Invokana Warnings FDA Strengthened

Invokana warnings Invokana-197x300were strengthened by FDA June 14, 2016. The announcement topped the existing FDA warning made May 18, 2016. The agency wrote that recent reports prompted it to revise the warnings on Invokana’s label to include information about acute kidney injury. FDA also said that it added recommendations to minimize the risk of acute kidney injury from the type 2 diabetes medicines. In addition to Invokana, drugs included in the warning include Invokamet and Dapagliflozin (Farxiga, Xigduo XR).

Type 2 Diabetes Medications

Canagliflozin (Invokana, Invokamet) and dapagliflozin (Farxiga, Xigduo XR) are prescription medicines used to help lower blood sugar in adults with type 2 diabetes. These drugs belong to a class called sodium-glucose cotransporter-2 (SGLT2) inhibitors. Canagliflozin and dapagliflozin lower blood sugar by causing kidneys to remove sugar through the urine.

FDA said in the June 2016 announcement that from canagliflozin’s approval in March 2013 through October 2015, it had received 101 confirmable case reports of acute kidney injury. Some required hospitalization and dialysis, with canagliflozin or dapagliflozin use. That number includes only reports submitted to FDA; the agency says there are likely additional cases not reported. (In point of fact, it is generally known that only some 10 percent of adverse drug reactions are reported to the FDA.)

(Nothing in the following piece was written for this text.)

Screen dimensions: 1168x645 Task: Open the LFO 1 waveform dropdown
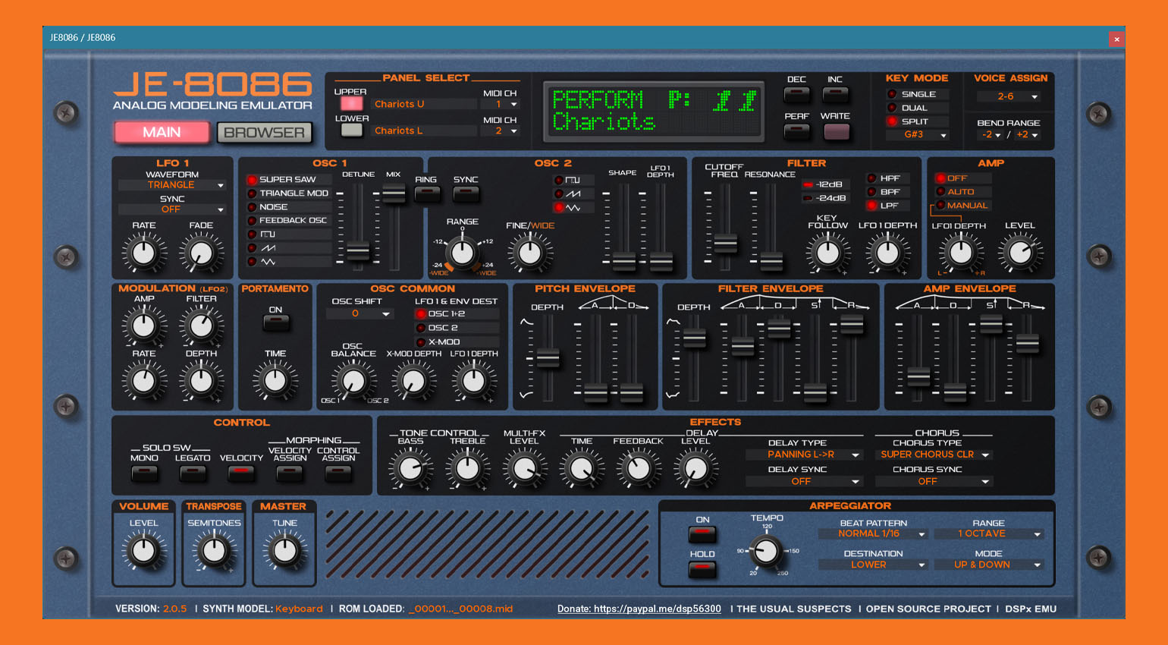tap(171, 184)
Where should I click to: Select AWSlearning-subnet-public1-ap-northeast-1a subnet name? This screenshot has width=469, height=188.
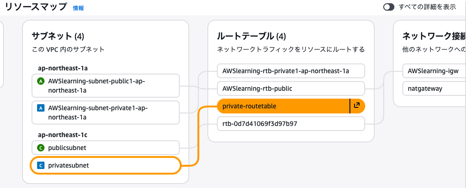pos(96,86)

Invokana Warnings FDA Strengthened

The FDA recommended that health care professionals consider factors that may predispose people to acute kidney injury before starting those people on canagliflozin or dapagliflozin. The agency said factors that may predispose people to kidney injury include “decreased blood volume; chronic kidney insufficiency; congestive heart failure; and taking other medications such as diuretics, blood pressure medicines called angiotensin-converting enzyme (ACE) inhibitors and angiotensin receptor blockers (ARBs), and nonsteroidal anti-inflammatory drugs (NSAIDs).” The agency recommends assessing kidney function before beginning canagliflozin or dapagliflozin, and monitoring the patient periodically thereafter. FDA also said, “If acute kidney injury occurs, promptly discontinue the drug and treat the kidney impairment.”
Acute Kidney Injury

Acute kidney injury occurs when the kidneys quit working, which causes dangerous wastes to build in the body. Signs and symptoms of acute kidney injury can include low urine output, or swollen legs or feet. FDA cautioned that people should not quit their medicine without first consulting health care professionals. Stopping medication can trigger harmful, uncontrolled blood sugar levels.

Invokana Adverse Events

FDA requests that healthcare professionals and patients report adverse events or side effects related to the use of these drugs. Reports can be made to FDA’s MedWatch Safety Information and Adverse Event Reporting Program.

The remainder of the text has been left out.